In: Finance
How did the LIBOR scandal come about?
PC. This if for 3-unit BA-343 International Banking special study, I need deeper explanation. Thanks
Answer: -
During financial crisis of 2007 and 2008, financial market was in stress, hence financial institution would always want to have safe bets for their investment even in risky speculative markets. Hence, few financial institutions started to understate borrowing costs they reported to LIBOR during credit crisis of 2008. Few economists research observed that these few financial institutions giving understated borrowing cost to LIBOR didn't had any intention to showcase them as efficient financial institution but these institutions were seeking to have huge profits on their large LIBOR interest-rate linked portfolios.
The borrowing understatement of financial institution to LIBOR was first cited in financial publication like Wall Street Journal report in April 2008. Economists also in their publication supported financial publication had reported certain level of manipulation for interest linked LIBOR benefits are carried by Financial institutions.
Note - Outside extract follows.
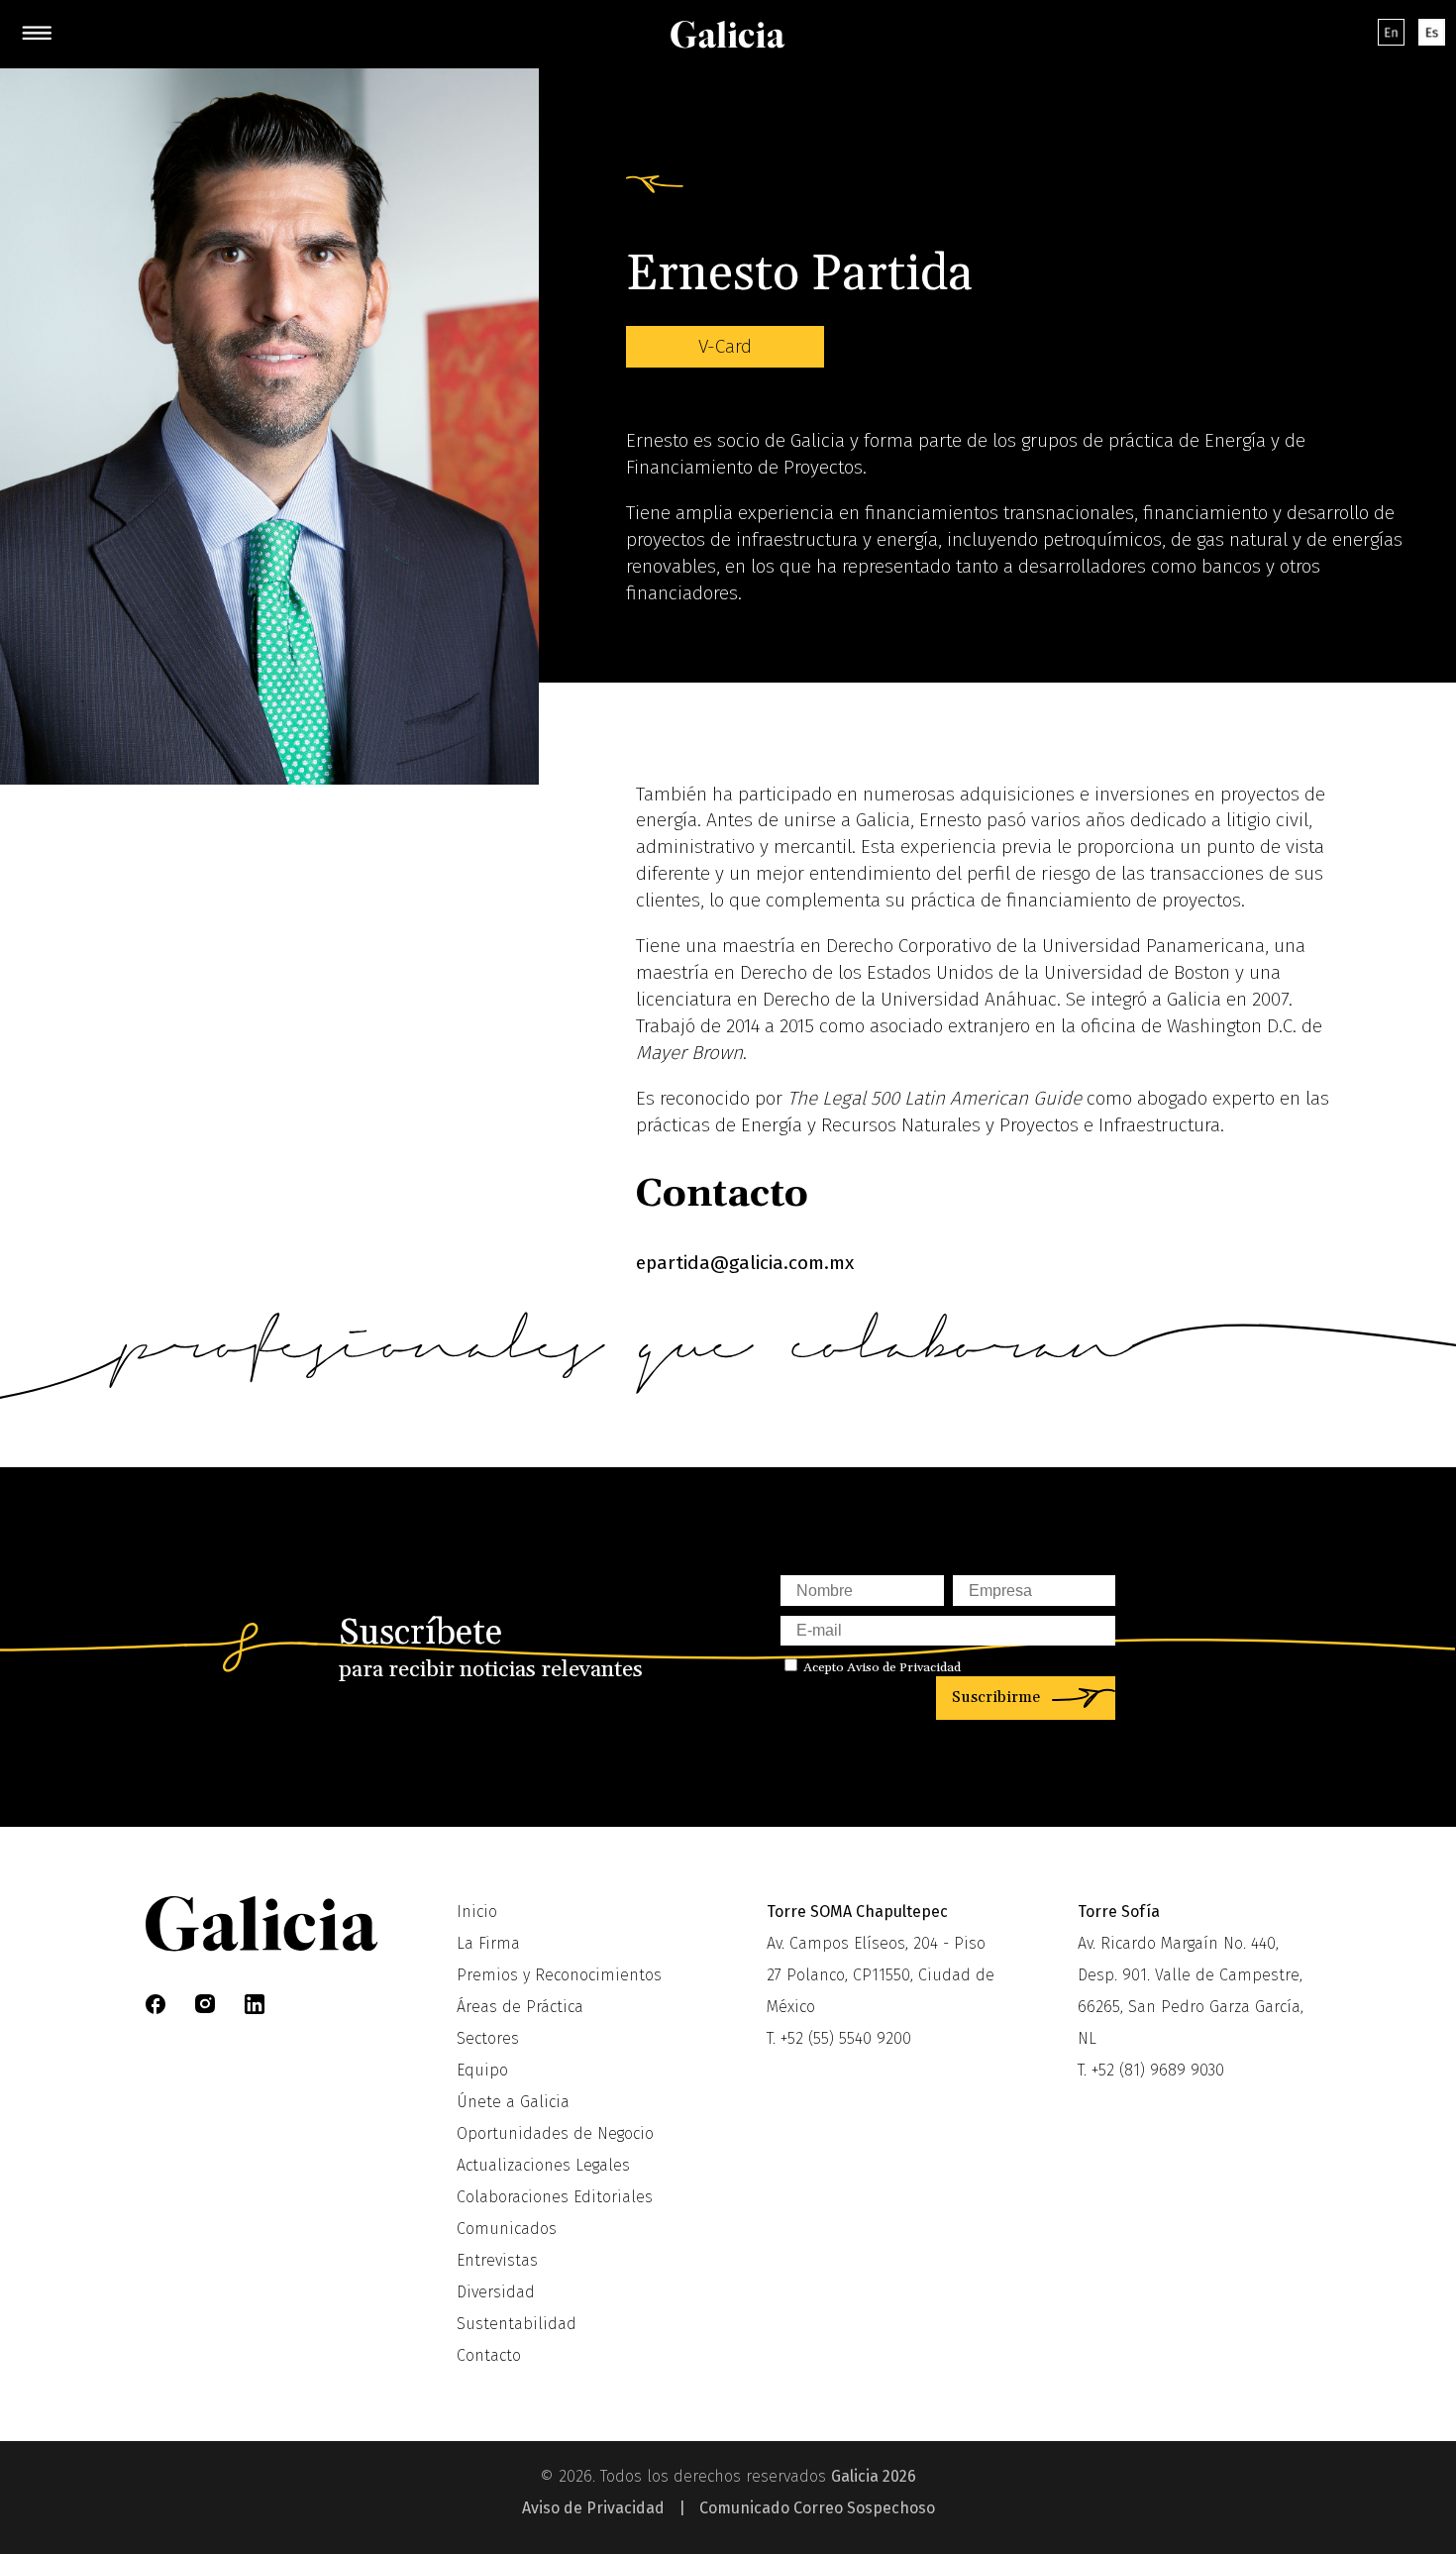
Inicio (477, 1911)
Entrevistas (497, 2260)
But Bank of International Settlements (BIS) and International Monetary Fund (IMF) countered this by stating the data doesn't support these hypotheses given by financial publication, economist and market participants.
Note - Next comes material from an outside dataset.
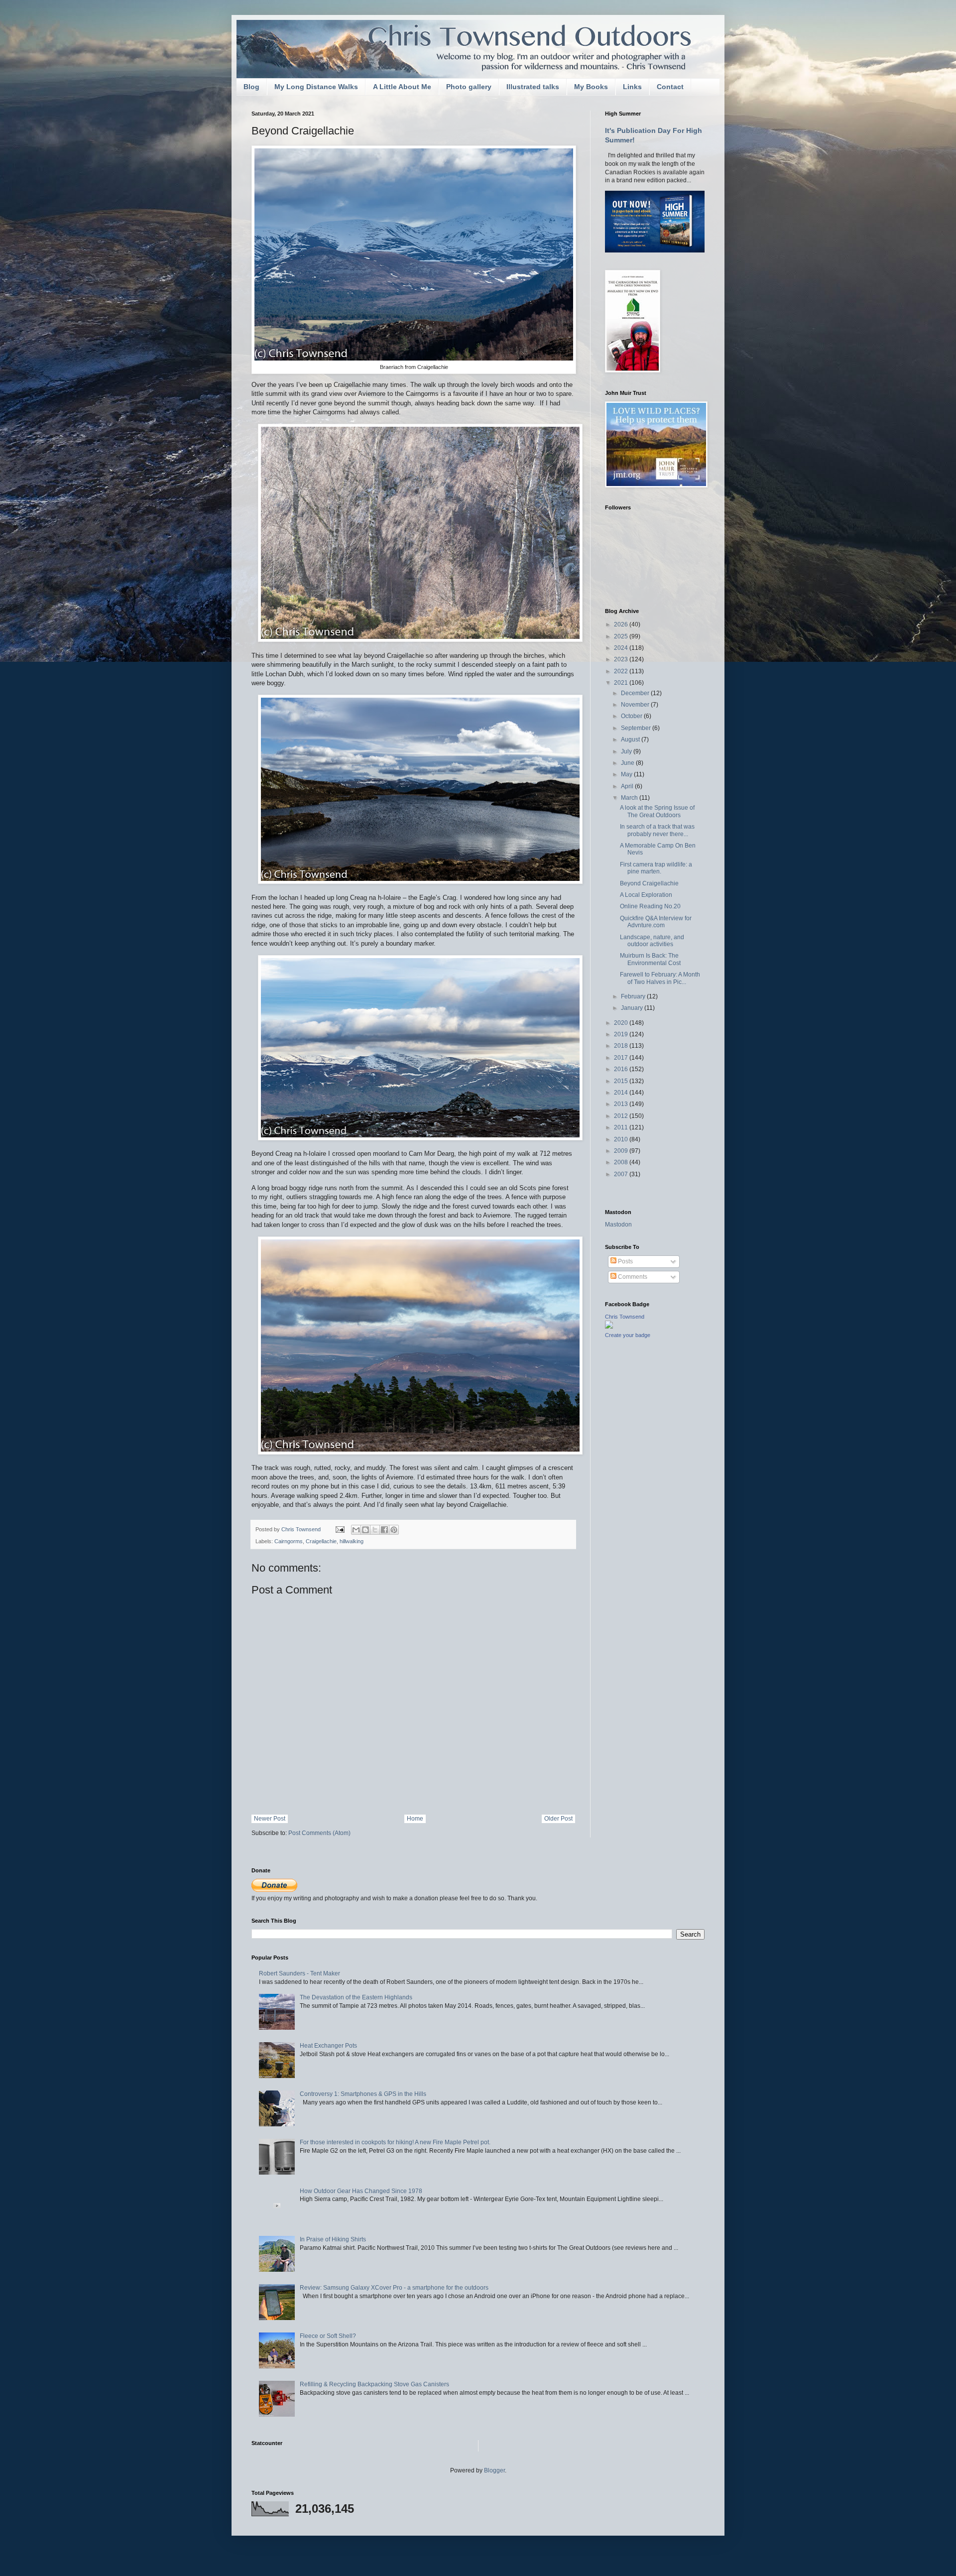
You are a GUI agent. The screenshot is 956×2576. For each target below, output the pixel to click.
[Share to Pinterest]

November 2008, Governor of the Bank of the England reported to UK Parliament that financial institution is not actually borrowing at a rate which is LIBOR rate. This was reflection of documents provided by New York Fed President to Bank of England in start of year 2008, to fix LIBOR. The documents gave way to Bank of England to help to identify problems related to LIBOR.
In on-going event, the peak point was reached when an employee from one of the financial institution reported to market that LIBOR are not posted correctly and it was done so as not to get into attention.
These were the few instances that led to deep dive for authorities from US and UK and other European countries to understand the situation for fixing the same resulting in uncovering of LIBOR scandal.